### PROBLEM DETAILS
Could you show each line of the records that contains the word "falmouthfood"?

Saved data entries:
::::::

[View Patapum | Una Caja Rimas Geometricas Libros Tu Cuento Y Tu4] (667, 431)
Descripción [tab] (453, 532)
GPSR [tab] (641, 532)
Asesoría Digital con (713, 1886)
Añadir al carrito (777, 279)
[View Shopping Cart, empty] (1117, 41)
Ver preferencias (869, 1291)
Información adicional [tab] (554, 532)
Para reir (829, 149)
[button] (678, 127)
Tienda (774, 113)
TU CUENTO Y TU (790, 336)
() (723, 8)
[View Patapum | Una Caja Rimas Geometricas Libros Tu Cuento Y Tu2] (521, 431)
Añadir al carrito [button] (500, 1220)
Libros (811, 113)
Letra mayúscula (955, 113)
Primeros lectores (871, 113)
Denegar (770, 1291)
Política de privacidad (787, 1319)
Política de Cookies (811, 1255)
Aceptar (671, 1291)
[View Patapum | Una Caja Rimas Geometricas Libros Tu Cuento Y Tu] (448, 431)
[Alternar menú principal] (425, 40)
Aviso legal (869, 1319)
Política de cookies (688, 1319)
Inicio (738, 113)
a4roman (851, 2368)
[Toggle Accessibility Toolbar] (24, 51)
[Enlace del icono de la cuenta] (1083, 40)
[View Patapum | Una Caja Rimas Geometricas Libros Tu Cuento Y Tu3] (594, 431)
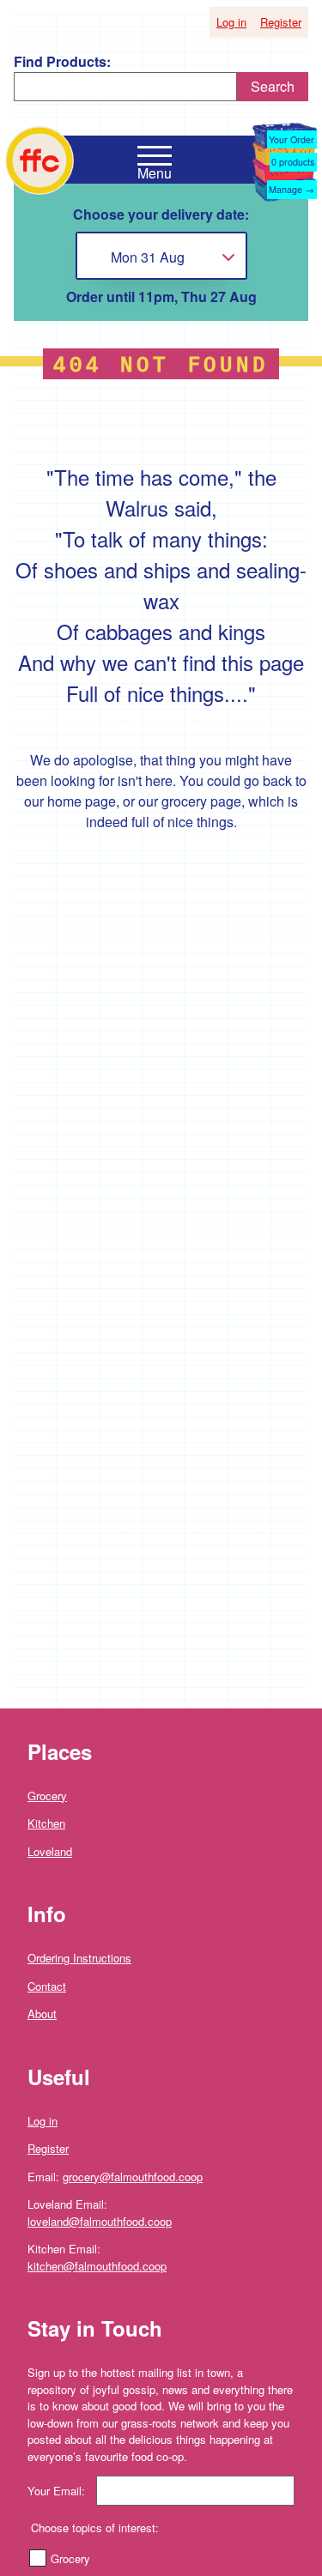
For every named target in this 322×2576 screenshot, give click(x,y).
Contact (46, 1986)
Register (280, 22)
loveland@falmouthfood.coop (99, 2221)
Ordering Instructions (79, 1958)
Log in (231, 22)
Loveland (49, 1851)
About (42, 2013)
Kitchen (46, 1823)
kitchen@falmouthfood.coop (97, 2266)
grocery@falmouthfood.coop (133, 2176)
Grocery (47, 1795)
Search (273, 86)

::::::

### YOUR RESPONSE
loveland@falmouthfood.coop (99, 2221)
kitchen@falmouthfood.coop (97, 2266)
grocery@falmouthfood.coop (133, 2176)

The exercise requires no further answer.